The Yancheng School of Clinical Medicine of Nanjing Medical University, Jiangsu 224008, China.
Quality Management Division, Yancheng Third People's Hospital, Jiangsu 224008, China.
Math Biosci Eng. 2023 Jan;20(2):1981-1992. doi: 10.3934/mbe.2023091. Epub 2022 Nov 9.
Text classification is a fundamental task in natural language processing. The Chinese text classification task suffers from sparse text features, ambiguity in word segmentation, and poor performance of classification models. A text classification model is proposed based on the self-attention mechanism combined with CNN and LSTM. The proposed model uses word vectors as input to a dual-channel neural network structure, using multiple CNNs to extract the N-Gram information of different word windows and enrich the local feature representation through the concatenation operation, the BiLSTM is used to extract the semantic association information of the context to obtain the high-level feature representation at the sentence level. The output of BiLSTM is feature weighted with self-attention to reduce the influence of noisy features. The outputs of the dual channels are concatenated and fed into the softmax layer for classification. The results of the multiple comparison experiments showed that the DCCL model obtained 90.07% and 96.26% F1-score on the Sougou and THUNews datasets, respectively. Compared to the baseline model, the improvement was 3.24% and 2.19%, respectively. The proposed DCCL model can alleviate the problem of CNN losing word order information and the gradient of BiLSTM when processing text sequences, effectively integrate local and global text features, and highlight key information. The classification performance of the DCCL model is excellent and suitable for text classification tasks.

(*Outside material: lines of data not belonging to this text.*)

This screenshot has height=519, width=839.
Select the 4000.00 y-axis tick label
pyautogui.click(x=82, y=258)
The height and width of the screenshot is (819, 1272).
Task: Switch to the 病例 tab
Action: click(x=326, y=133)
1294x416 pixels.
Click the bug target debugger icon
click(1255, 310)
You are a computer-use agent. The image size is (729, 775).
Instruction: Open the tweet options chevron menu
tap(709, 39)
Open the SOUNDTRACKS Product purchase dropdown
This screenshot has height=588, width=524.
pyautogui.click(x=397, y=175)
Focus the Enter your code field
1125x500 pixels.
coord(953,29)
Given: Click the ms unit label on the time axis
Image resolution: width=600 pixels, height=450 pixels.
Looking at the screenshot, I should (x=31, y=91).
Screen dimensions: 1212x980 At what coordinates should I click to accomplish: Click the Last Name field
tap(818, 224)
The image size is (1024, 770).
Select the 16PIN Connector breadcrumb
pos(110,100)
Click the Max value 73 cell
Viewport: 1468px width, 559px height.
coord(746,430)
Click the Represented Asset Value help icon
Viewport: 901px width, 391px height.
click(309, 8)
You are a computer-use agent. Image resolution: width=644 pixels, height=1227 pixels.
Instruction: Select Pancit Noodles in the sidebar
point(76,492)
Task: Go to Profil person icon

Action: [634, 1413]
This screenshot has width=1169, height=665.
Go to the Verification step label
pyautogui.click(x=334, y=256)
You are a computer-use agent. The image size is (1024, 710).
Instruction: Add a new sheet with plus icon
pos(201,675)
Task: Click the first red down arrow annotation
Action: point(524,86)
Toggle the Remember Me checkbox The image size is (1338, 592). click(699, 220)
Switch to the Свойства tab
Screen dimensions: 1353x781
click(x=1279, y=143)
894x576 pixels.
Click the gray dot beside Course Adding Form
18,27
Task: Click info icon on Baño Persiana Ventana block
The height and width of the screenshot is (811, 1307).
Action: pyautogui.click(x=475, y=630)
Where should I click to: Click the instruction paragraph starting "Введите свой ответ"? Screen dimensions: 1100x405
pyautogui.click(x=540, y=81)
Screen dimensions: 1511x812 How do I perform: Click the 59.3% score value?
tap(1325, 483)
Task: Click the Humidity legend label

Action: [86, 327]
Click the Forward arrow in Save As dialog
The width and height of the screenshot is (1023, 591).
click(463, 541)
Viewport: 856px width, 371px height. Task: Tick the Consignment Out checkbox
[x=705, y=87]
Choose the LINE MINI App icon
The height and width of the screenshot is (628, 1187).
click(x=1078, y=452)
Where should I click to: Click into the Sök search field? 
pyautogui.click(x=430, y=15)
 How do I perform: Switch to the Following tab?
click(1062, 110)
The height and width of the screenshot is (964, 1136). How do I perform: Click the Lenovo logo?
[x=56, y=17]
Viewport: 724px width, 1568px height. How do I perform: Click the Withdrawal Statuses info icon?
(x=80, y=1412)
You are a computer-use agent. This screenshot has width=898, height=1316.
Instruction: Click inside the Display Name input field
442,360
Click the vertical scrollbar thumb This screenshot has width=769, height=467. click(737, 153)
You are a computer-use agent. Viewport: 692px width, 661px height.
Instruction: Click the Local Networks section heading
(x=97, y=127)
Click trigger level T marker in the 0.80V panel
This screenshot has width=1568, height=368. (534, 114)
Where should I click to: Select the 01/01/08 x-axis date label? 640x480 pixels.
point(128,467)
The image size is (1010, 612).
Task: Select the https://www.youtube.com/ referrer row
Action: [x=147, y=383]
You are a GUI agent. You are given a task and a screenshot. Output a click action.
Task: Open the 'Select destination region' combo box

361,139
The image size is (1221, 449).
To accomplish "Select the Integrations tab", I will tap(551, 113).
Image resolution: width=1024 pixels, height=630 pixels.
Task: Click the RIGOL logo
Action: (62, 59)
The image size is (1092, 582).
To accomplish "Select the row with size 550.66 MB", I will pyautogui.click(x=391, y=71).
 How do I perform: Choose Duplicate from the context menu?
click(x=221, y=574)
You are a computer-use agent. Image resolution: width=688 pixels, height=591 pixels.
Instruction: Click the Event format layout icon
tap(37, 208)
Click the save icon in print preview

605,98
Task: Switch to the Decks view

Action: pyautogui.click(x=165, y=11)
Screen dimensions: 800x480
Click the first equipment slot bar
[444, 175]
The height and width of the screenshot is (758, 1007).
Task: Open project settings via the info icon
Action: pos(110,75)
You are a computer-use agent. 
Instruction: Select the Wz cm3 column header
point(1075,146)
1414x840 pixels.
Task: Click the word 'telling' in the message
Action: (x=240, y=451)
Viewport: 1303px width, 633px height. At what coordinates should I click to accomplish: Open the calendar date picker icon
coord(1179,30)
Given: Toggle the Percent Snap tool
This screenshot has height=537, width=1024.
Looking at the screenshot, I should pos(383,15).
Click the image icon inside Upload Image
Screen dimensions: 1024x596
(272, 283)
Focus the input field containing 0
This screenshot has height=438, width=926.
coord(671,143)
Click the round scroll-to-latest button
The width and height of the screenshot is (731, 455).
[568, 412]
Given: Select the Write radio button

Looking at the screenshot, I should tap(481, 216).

文本分类是自然语言处理中的一项基本任务。中文文本分类任务面临文本特征稀疏、分词歧义、分类模型性能差等问题。提出了一种基于自注意力机制与 CNN 和 LSTM 相结合的文本分类模型。该模型使用词向量作为输入,采用双通道神经网络结构,使用多个 CNN 提取不同词窗的 N-Gram 信息,并通过拼接操作丰富局部特征表示,使用 BiLSTM 提取上下文的语义关联信息,获取句子级别的高层特征表示。通过自注意力对 BiLSTM 的输出进行特征加权,以减少噪声特征的影响。双通道的输出进行拼接并送入 softmax 层进行分类。多项对比实验的结果表明,DCCL 模型在 Sougou 和 THUNews 数据集上的 F1 值分别达到 90.07%和 96.26%,与基线模型相比,分别提高了 3.24%和 2.19%。所提出的 DCCL 模型可以缓解 CNN 在处理文本序列时丢失词序信息和 BiLSTM 的梯度问题,有效整合局部和全局文本特征,并突出关键信息。DCCL 模型的分类性能优异,适用于文本分类任务。